The moms argued softly with Grandma in a kind of high-pitched buzz, but I knew it wouldn’t work. I did not sleep, and when all the other caterpillars had stopped squirming, I crept to Uncle Bobby’s door to let Jennifer out. But it was locked. I didn’t even know it could lock. “Jennifer,” I laid on the carpet so that I could whisper under the door to her. “Open up. Come out.”
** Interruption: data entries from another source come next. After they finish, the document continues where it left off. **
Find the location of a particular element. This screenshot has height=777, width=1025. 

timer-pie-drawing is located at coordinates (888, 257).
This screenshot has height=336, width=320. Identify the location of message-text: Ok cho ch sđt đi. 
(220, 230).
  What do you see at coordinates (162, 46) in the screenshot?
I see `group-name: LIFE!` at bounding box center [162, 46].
She didn’t open up. She didn’t come out. But when I woke to sunlight on one cheek and creases from the carpet on the other, a crumpled note waited by my hand: I hate you. It was the precision of it that worried me, I remember. No exclamation point or other theatrics, just a perfect, calm sentence from a seven-year-old. That she never acknowledged. Which is why I was certain the ghost wrote it.

*

Eventually, we no longer fit in our sleeping bags or between the sofas, and then there weren’t any sofas anymore or Grandma or the museum either, and we mostly all flew away. Sometimes we saw each other at family events, and I’d learned that Elliot was in construction, Jessica painted and took care of her kids, Matty and Cody, the only ones to stay in the Midwest with me, started a landscaping business together, and Jennifer worked at a shelter or somewhere for the deserving poor. But she was the only cousin I hadn’t seen for decades when she showed up at our family cemetery for my husband’s funeral. I was sure because I lied about the identical freckles earlier. I could always tell them apart. Jessica’s were the shape of a heart on her right cheek, and Jennifer’s weren’t. Hers were in no shape at all. Even then, somewhat concealed by burgeoning wrinkles and the shadows of sharper bones, the chaos of her freckles struck me. Maybe because I was so used to the order of Jessica’s face by that point.
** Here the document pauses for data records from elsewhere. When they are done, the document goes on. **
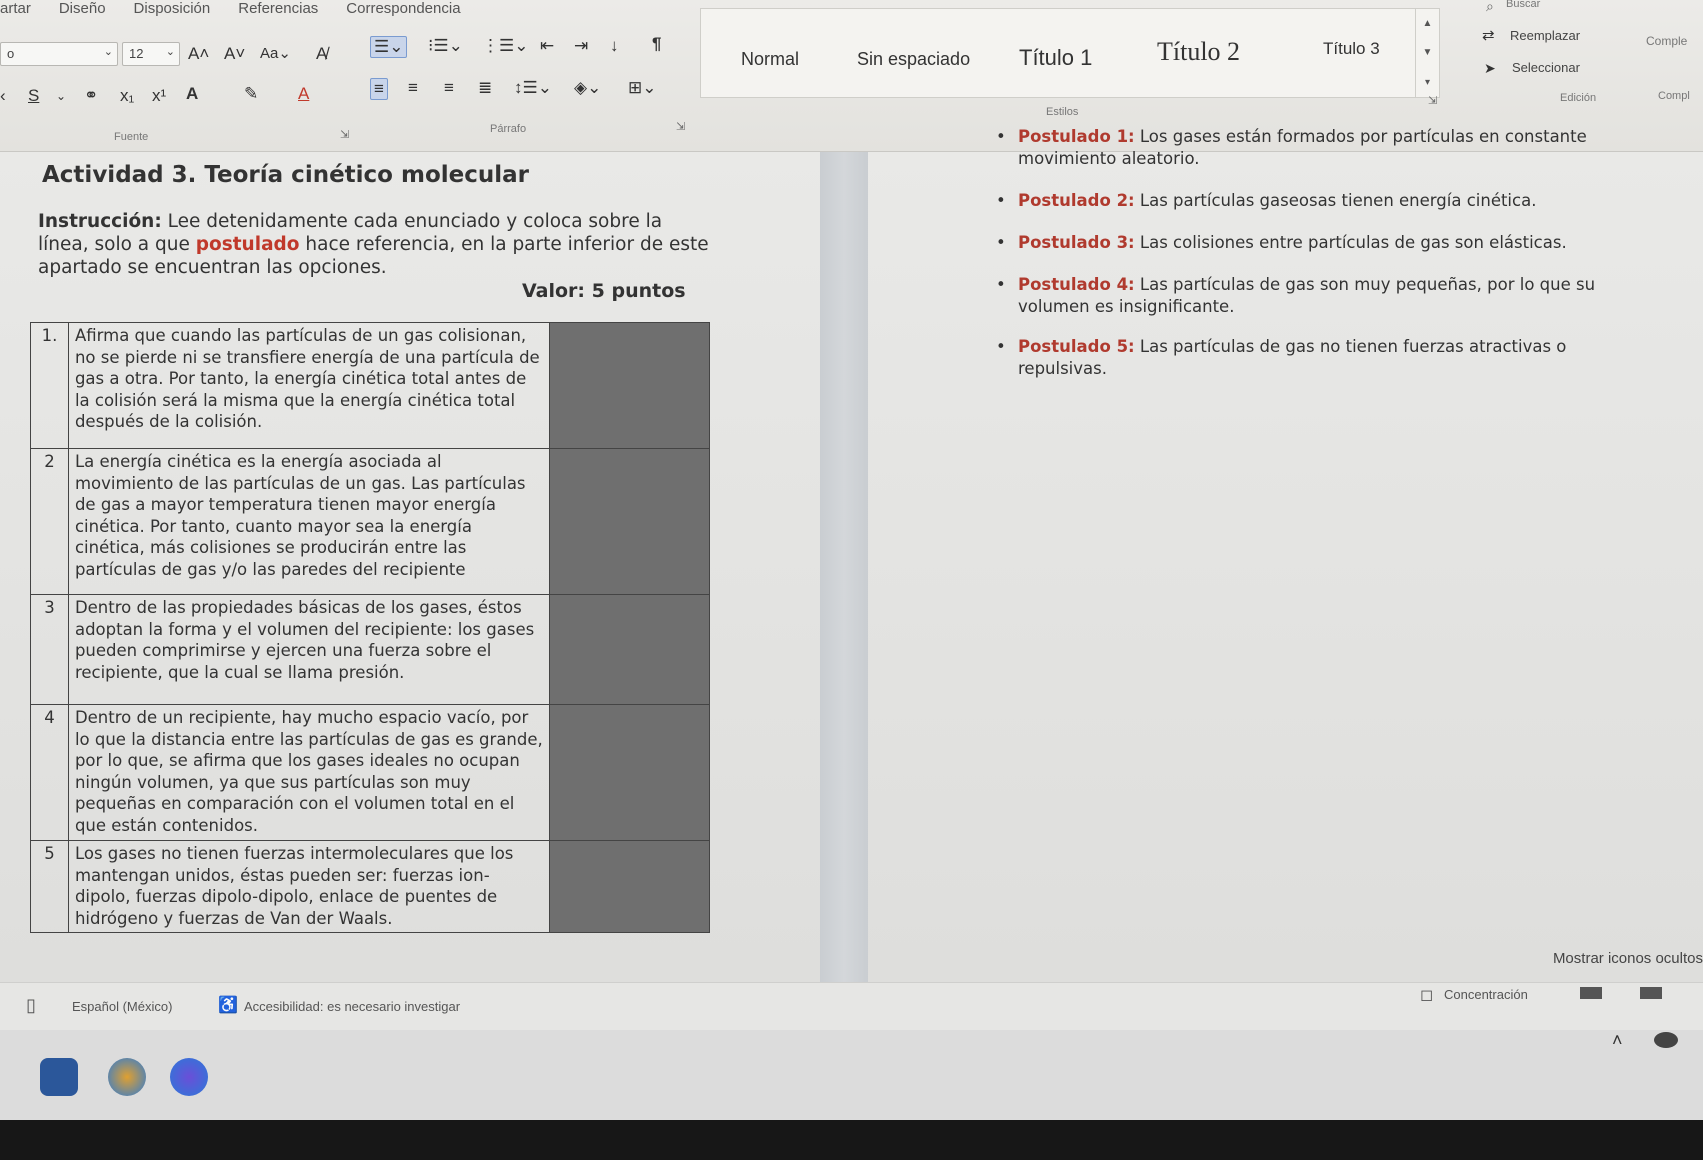  What do you see at coordinates (413, 88) in the screenshot?
I see `align-center-icon: ≡` at bounding box center [413, 88].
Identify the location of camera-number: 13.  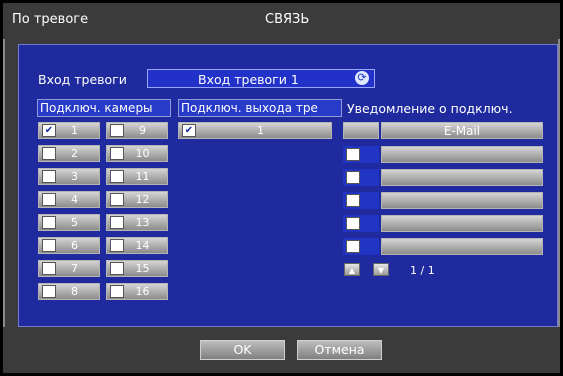
(142, 222).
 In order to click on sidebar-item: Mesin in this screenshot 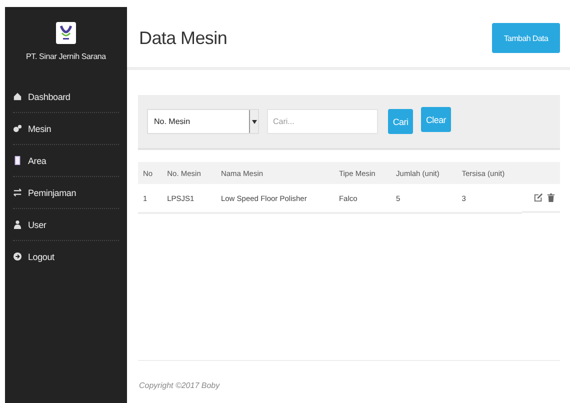, I will do `click(66, 129)`.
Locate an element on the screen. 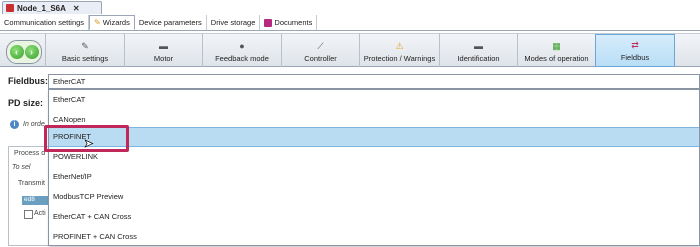 The height and width of the screenshot is (247, 700). warning-icon: ⚠ is located at coordinates (400, 46).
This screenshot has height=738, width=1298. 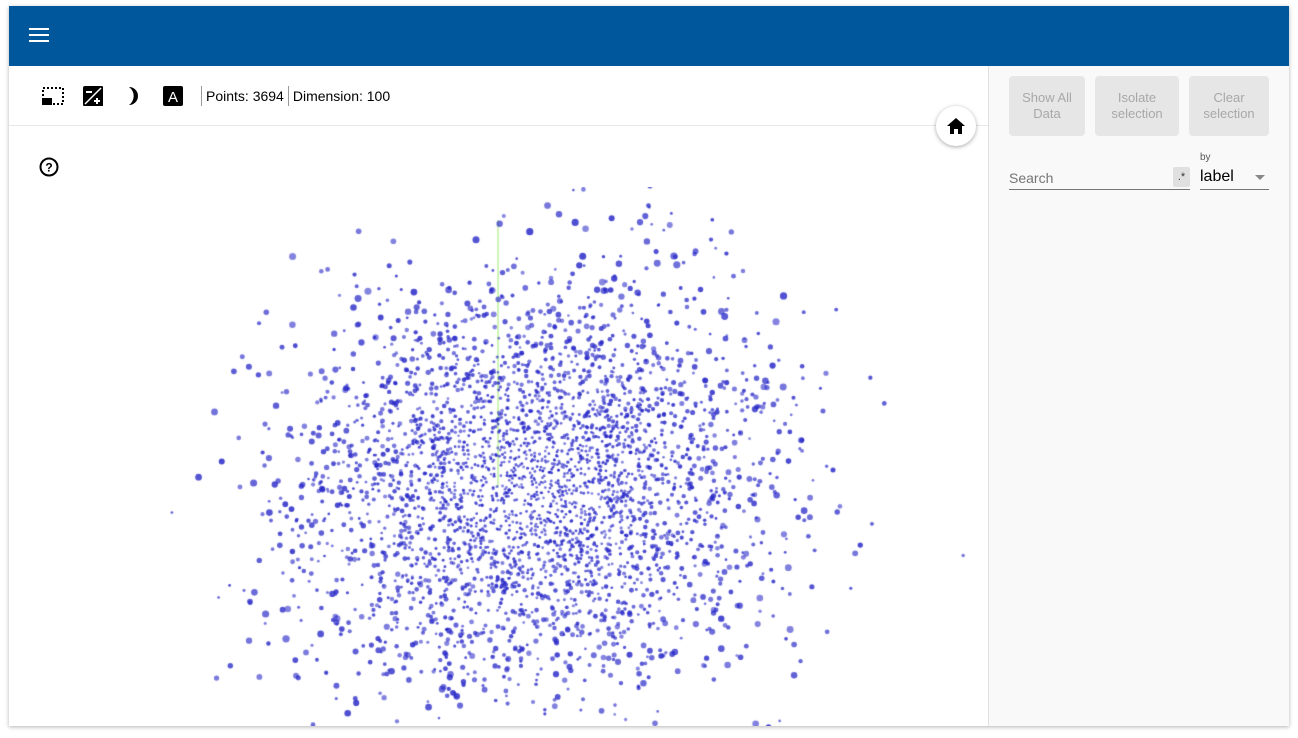 I want to click on home-button, so click(x=956, y=126).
My husband had been dying slowly for about a year—so that we could celebrate him in each season, I told my girls—of a tumor we were even slower to discover. We’d met when Matty brought him home from college for Christmas one year, a year when our holidays had begun to more closely resemble those of other families we knew. And I remember thinking at his service how good it was that all of us cousins were there together in Council Bluffs where we began and where my husband had insisted we belonged, preferring the winters and agriculture to the gambling and desert he came from. By now, some of our kids were even the same ages we were when we spent Christmas at Grandma’s.
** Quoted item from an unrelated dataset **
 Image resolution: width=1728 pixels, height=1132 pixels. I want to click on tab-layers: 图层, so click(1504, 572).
Jennifer—still blonde, but like a shadow of Jessica now, so that when you remembered her, you thought for sure she was a brunette—stood close to us as our pastor read the sermon, no kids of her own beside her. The air smelled like trees and grass and rain and mud, and I was happy my husband would be buried where things grew, next to the roots of the forest and of our family. “Amen,” we all said, as the pastor walked away.

Jennifer leaned down to my girls, and I noticed her ribs through her thin dress. She said, “Learn from this.” They were only familiar with her sister, so Jennifer’s unexpected intensity startled them, I could tell. “She is being punished,” she said at them, I think, but about me. “Your mother is a liar and a sinner and has a devil in her that killed your father.”

And that was how I found out that Jennifer wrote the note I found crumpled by my face thirty years before. But ghost or no ghost, the rest of us agreed that the tiny museum claimed a second life the night she spent there on the mostly clean carpet. Three, if you counted Grandma.